#### MATERIAL SUPPLIED ####
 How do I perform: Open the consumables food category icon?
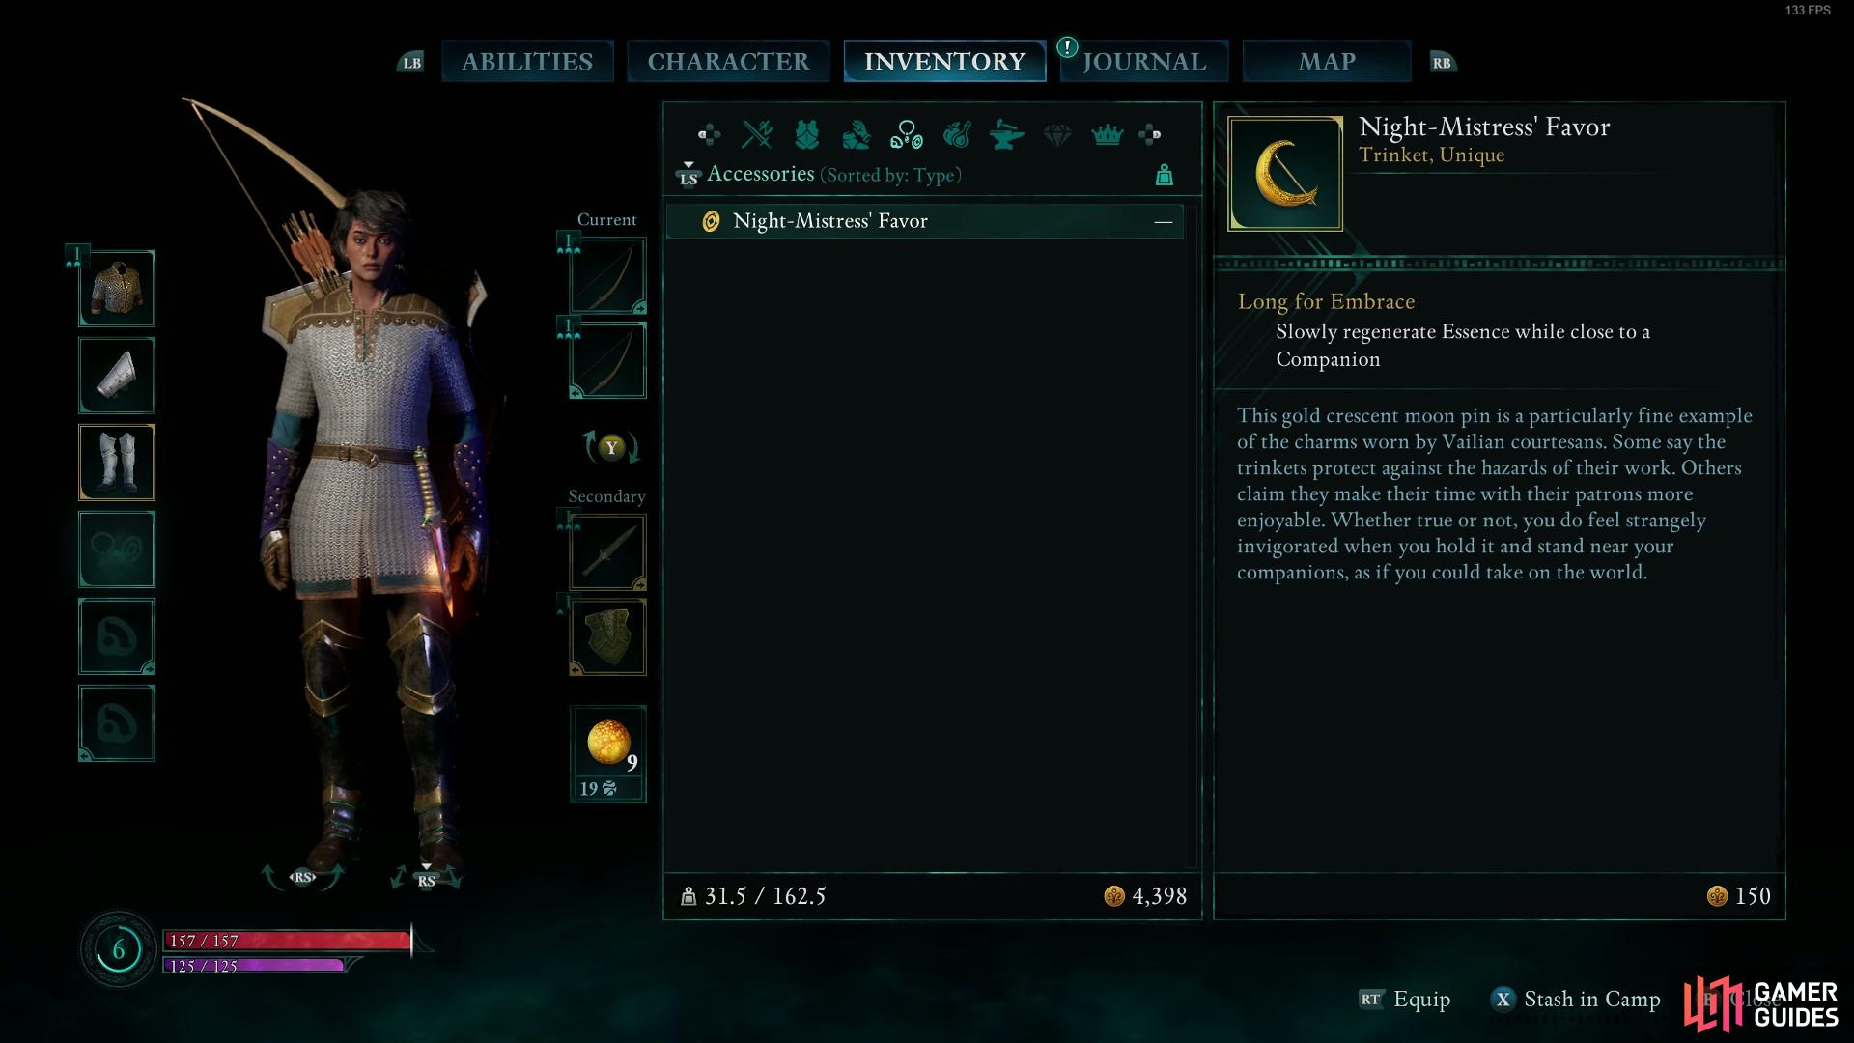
####
#### MATERIAL SUPPLIED ####
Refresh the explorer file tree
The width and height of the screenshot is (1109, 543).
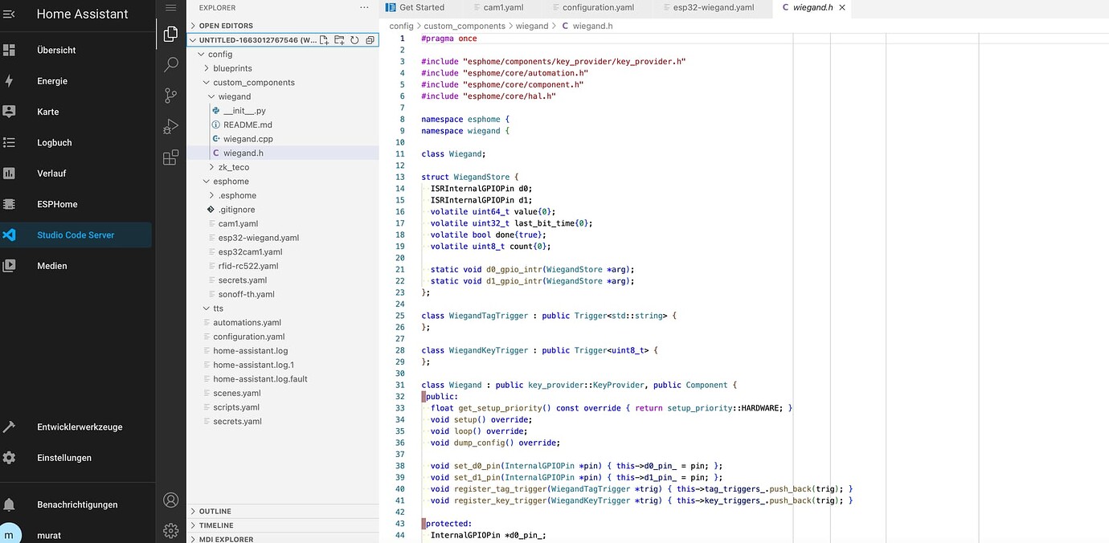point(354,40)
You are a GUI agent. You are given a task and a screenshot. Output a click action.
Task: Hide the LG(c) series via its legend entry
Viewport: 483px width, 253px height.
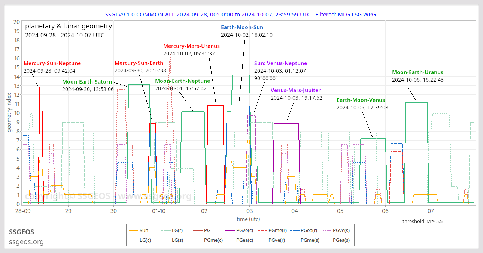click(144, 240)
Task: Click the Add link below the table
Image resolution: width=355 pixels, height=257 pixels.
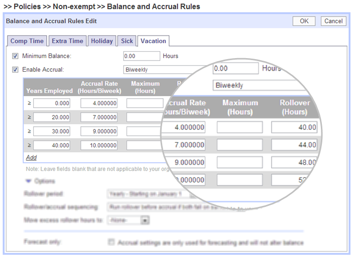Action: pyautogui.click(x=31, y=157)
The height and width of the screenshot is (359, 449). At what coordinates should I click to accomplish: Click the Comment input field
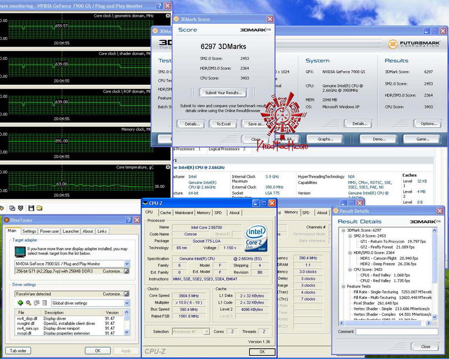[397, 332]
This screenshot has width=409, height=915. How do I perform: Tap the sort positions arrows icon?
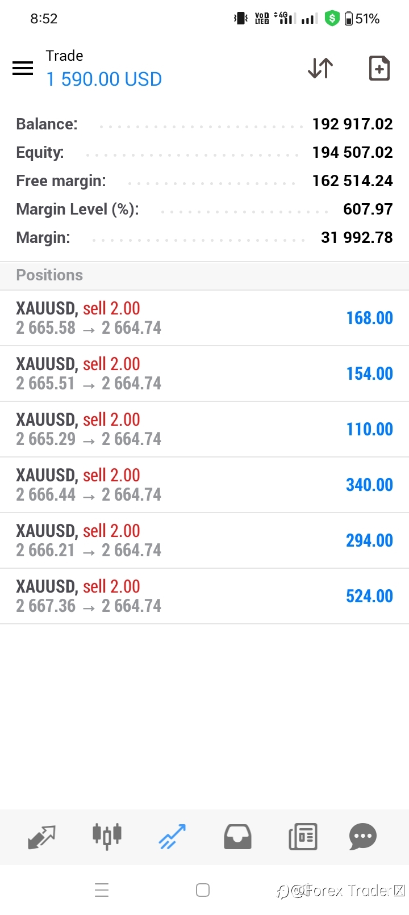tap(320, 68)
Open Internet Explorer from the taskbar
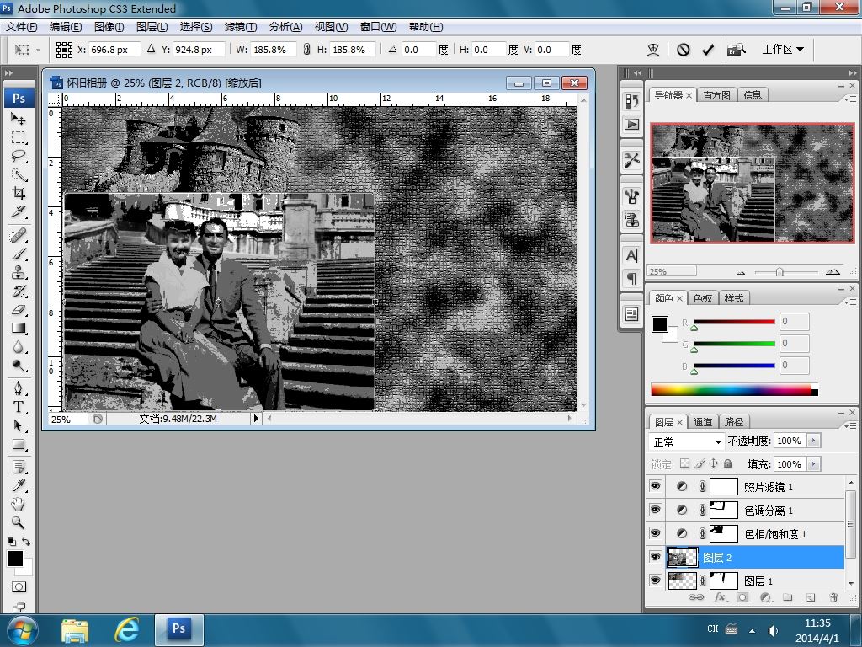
####
Excerpt from the records above: set down only the lines from the one that contains "You are a GUI" through the one that contains "Open Internet Explorer from the taskbar", inclusive, word for word. Pictures stay out.

- [SOLVED EXERCISE]
You are a GUI agent. You are given a task and a screenshot. Output a click action.
Task: Hide the LG(c) series via its legend entry
Viewport: 483px width, 253px height.
click(144, 240)
Task: Click the Add link below the table
Image resolution: width=355 pixels, height=257 pixels.
Action: pyautogui.click(x=31, y=157)
The height and width of the screenshot is (359, 449). At what coordinates should I click to accomplish: Click the Comment input field
[397, 332]
This screenshot has width=409, height=915. How do I perform: Tap the sort positions arrows icon?
tap(320, 68)
Open Internet Explorer from the taskbar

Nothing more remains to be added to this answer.